EXERCISE INSTRUCTIONS: Extract the lines starting at the one containing "Task: Open the Autoinstaller rule link" and ending at the one containing "should pyautogui.click(x=249, y=608).", and repeat them exactly.

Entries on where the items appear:
--*--

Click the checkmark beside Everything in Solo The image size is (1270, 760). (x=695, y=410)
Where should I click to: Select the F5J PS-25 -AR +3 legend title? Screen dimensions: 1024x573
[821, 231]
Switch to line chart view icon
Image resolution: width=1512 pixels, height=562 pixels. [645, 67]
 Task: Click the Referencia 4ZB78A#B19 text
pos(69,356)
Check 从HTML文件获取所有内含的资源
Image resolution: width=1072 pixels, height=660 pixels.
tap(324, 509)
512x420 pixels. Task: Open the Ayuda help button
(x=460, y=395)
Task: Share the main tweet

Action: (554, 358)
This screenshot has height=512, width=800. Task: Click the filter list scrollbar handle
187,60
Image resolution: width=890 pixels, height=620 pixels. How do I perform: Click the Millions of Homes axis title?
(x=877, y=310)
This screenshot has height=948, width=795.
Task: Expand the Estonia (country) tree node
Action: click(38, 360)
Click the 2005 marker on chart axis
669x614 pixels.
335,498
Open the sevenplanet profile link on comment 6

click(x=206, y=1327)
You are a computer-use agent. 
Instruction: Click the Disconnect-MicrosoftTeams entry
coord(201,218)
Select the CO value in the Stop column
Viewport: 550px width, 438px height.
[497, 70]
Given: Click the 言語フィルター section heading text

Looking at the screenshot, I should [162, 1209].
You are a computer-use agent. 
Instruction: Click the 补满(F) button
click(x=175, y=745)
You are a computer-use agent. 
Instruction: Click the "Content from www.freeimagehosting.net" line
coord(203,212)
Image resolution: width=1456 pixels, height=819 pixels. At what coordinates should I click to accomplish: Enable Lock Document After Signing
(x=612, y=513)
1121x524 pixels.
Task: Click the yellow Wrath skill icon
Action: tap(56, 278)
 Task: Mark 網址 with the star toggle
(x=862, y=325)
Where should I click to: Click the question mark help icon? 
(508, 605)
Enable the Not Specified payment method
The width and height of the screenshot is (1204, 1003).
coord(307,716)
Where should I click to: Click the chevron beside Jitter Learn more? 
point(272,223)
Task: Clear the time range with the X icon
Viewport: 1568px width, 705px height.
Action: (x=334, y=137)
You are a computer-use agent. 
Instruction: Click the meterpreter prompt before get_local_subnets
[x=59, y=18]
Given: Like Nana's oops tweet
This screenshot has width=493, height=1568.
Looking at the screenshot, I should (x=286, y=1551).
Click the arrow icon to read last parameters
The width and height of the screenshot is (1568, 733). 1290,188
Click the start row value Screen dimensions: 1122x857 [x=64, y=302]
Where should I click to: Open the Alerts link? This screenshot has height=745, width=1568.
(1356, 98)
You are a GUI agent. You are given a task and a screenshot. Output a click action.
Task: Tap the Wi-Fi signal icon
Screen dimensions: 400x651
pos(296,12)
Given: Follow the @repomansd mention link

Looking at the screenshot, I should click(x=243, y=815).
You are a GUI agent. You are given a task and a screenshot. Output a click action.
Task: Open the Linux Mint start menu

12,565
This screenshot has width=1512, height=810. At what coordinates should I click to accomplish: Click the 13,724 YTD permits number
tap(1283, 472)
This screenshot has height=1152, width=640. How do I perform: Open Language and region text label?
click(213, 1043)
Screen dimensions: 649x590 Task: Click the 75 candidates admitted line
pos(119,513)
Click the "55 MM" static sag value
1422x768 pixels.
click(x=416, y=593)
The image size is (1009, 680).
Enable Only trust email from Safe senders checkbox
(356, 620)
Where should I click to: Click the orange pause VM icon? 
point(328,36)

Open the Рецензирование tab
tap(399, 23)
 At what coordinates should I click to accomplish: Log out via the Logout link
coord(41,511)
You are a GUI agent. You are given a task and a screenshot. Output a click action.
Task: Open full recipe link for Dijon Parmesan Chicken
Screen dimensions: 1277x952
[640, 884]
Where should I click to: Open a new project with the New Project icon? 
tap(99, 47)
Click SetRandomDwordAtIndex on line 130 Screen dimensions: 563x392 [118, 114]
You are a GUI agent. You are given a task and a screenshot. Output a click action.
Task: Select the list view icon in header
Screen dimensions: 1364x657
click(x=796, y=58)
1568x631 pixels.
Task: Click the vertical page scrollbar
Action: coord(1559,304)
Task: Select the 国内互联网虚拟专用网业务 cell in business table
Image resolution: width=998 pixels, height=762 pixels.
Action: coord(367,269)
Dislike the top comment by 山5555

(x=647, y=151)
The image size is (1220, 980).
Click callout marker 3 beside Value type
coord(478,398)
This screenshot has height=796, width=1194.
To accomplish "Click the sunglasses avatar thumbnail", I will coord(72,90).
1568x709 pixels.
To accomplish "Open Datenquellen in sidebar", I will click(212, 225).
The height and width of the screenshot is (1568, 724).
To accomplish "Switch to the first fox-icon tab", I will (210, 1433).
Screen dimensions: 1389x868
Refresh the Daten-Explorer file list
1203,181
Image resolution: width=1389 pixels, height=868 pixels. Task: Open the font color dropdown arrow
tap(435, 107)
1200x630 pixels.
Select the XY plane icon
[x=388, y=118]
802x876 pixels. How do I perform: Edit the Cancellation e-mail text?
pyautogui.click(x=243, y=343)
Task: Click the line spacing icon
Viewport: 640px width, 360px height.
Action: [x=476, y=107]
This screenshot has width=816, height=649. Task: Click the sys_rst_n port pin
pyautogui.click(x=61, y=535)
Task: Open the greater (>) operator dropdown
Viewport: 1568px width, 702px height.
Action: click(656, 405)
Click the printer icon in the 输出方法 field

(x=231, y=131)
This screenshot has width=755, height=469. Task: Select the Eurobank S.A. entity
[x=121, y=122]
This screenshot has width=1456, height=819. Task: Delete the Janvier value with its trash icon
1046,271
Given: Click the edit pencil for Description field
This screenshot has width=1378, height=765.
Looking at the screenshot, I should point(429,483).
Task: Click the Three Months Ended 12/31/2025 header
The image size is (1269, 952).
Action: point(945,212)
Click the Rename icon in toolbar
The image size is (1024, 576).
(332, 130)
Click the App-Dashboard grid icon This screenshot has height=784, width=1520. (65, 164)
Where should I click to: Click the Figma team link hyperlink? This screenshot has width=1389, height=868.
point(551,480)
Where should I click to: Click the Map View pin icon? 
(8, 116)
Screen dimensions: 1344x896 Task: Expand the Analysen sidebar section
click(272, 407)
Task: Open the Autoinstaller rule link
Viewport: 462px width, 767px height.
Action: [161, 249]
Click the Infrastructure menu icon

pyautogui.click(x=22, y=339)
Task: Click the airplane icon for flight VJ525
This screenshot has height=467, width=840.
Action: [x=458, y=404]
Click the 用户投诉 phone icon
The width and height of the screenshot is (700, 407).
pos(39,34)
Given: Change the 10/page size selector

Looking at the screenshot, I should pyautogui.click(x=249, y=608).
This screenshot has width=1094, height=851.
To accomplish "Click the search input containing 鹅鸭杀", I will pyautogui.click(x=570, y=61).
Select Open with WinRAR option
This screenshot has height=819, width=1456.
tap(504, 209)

--*--

TASK ANSWER:
Task: Open the Autoinstaller rule link
Viewport: 462px width, 767px height.
Action: [161, 249]
Click the Infrastructure menu icon

pyautogui.click(x=22, y=339)
Task: Click the airplane icon for flight VJ525
This screenshot has height=467, width=840.
Action: [x=458, y=404]
Click the 用户投诉 phone icon
The width and height of the screenshot is (700, 407).
pos(39,34)
Given: Change the 10/page size selector

Looking at the screenshot, I should pyautogui.click(x=249, y=608).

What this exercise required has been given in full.